• INSTRUCTIONS:
1) List every sum of money in pounds that appears in the article below about the National Holocaust Centre's grant.
2) Please write the next few sentences of the article below about the National Holocaust Centre's grant, picking up after its final sentence.

*** PAGE TEXT ***

The grant offered by CRF will be used to ensure continued operations amid the coronavirus pandemic.

The National Holocaust Centre and Museum has been awarded £75,000 as part of the British government's £1.57 billion Culture Recovery Fund (CRF) to help the institution face the challenges of the ongoing coronavirus pandemic, according to a Wednesday press release from the center.

The National Holocaust Centre and Museum is among 1,385 cultural and creative organizations receiving financial aid in order to continue operating. This week, the CRF also announced an investment of £257 million in a first round of grants being provided to numerous institutions, which is being administered by Arts Council England (ACE). Further rounds of financial aid will be announced at a later date.The Centre and Museum prior to the coronavirus pandemic has been accepting up to 800 school children every week, to take part in learning programs, in addition to hearing stories from Holocaust survivors.

*** End of PAGE TEXT ***
*** DATASET ENTRIES ***

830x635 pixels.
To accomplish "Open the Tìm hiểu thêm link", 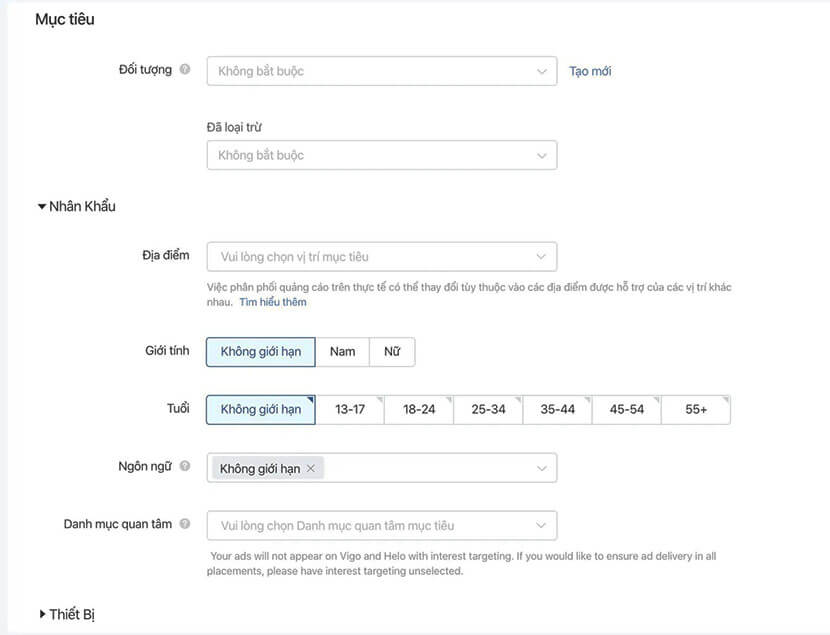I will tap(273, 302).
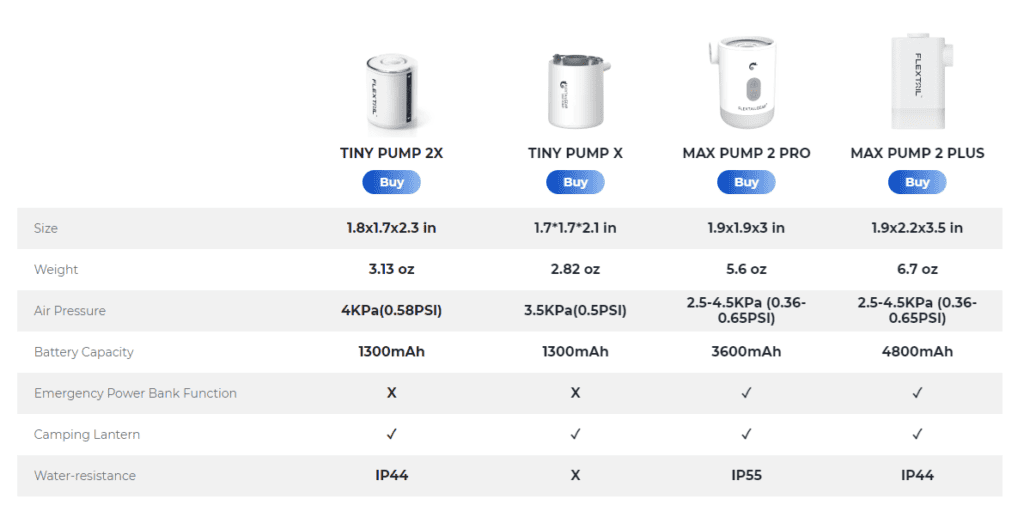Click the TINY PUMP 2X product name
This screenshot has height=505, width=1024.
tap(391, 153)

*** End of DATASET ENTRIES ***

• WRITTEN RESPONSES:
1)
£75,000
£1.57 billion
£257 million

2)
The grant offered by CRF will be used to ensure continued operations and to enhance its ‘phygital’ operating model, which includes a mix of livestreaming and offline programs that meets the needs of schools in accordance with coronavirus regulations. This will allow school children and adults to still meet Holocaust survivors and learn from their experiences.

Likewise, the National Holocaust Centre and Museum was also forced to innovate in light of the pandemic, prompting the development of immersive museum exhibitions such as The Journey, which allows users to navigate generated environments online depicting the life of a German Jewish boy living in 1930s Nazi Berlin.

Following the announcement, Culture Secretary Oliver Dowden said that “This funding is a vital boost for the theaters, music venues, museums and cultural organizations that form the soul of our nation. It will protect these special places, save jobs and help the culture sector’s recovery.

“These places and projects are cultural beacons the length and breadth of the country. This unprecedented investment in the arts is proof this government is here for culture, with further support to come in the days and weeks ahead so that the culture sector can bounce back strongly.”Sir Nicholas Serota, Arts Council England Chair also noted the importance of the grant, saying “Theaters, museums, galleries, dance companies and music venues bring joy to people and life to our cities, towns and villages. This life-changing funding will save thousands of cultural spaces loved by local communities and international audiences. Further funding is still to be announced and we are working hard to support our sector during these challenging times.”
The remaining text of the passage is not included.